**DIRECTION:**
Copy out every line of the listing below word for word, leaving out the pictures.

**RAW DATA:**
= = = = = = =

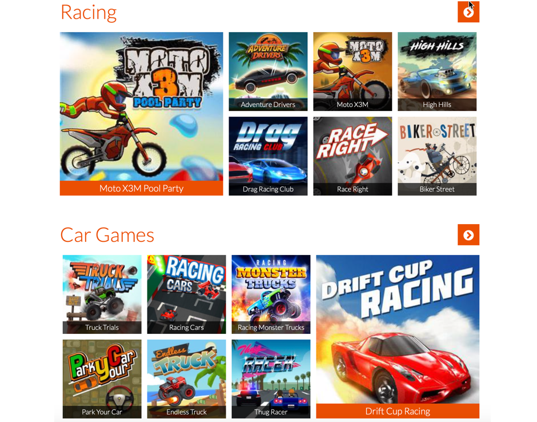The image size is (537, 422).
Task: Click the Drift Cup Racing orange label
Action: (398, 411)
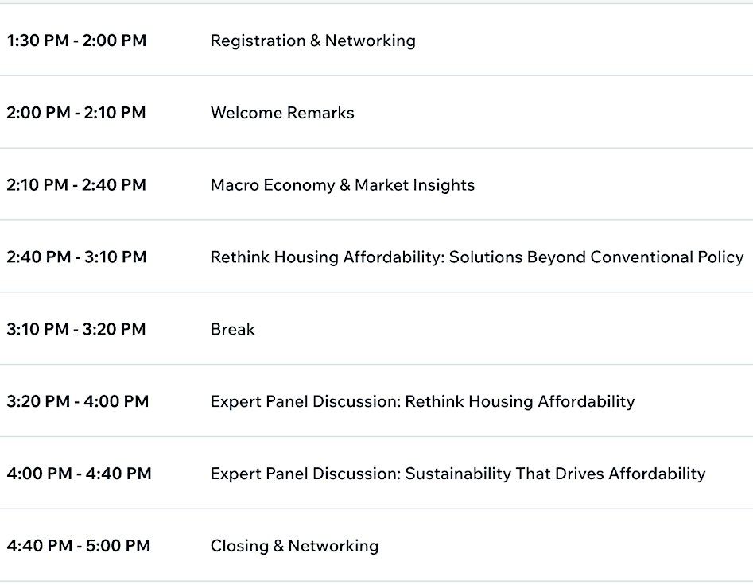Viewport: 753px width, 588px height.
Task: Select the Registration & Networking session
Action: 313,41
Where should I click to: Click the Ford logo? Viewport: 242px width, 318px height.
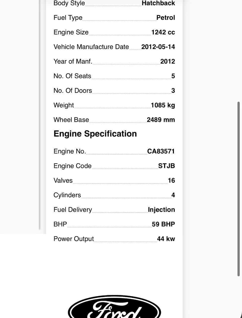pyautogui.click(x=114, y=307)
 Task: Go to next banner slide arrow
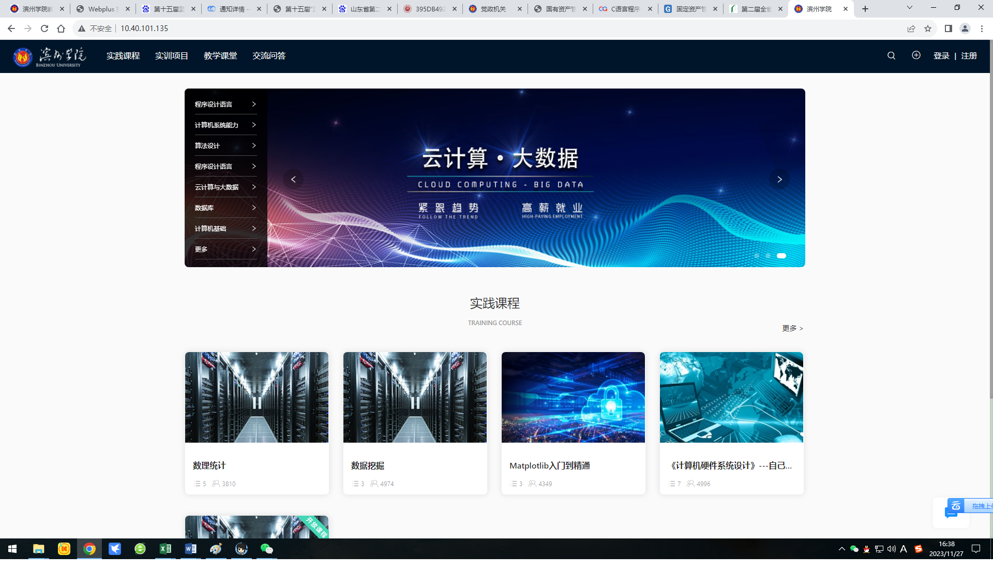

= = = = = = =

**TASK RESULT:**
The image size is (537, 422).
Task: Click the Drift Cup Racing orange label
Action: (398, 411)
Viewport: 753px width, 588px height.
Task: Select the Registration & Networking session
Action: 313,41
Where should I click to: Click the Ford logo? Viewport: 242px width, 318px height.
pyautogui.click(x=114, y=307)
 Task: Go to next banner slide arrow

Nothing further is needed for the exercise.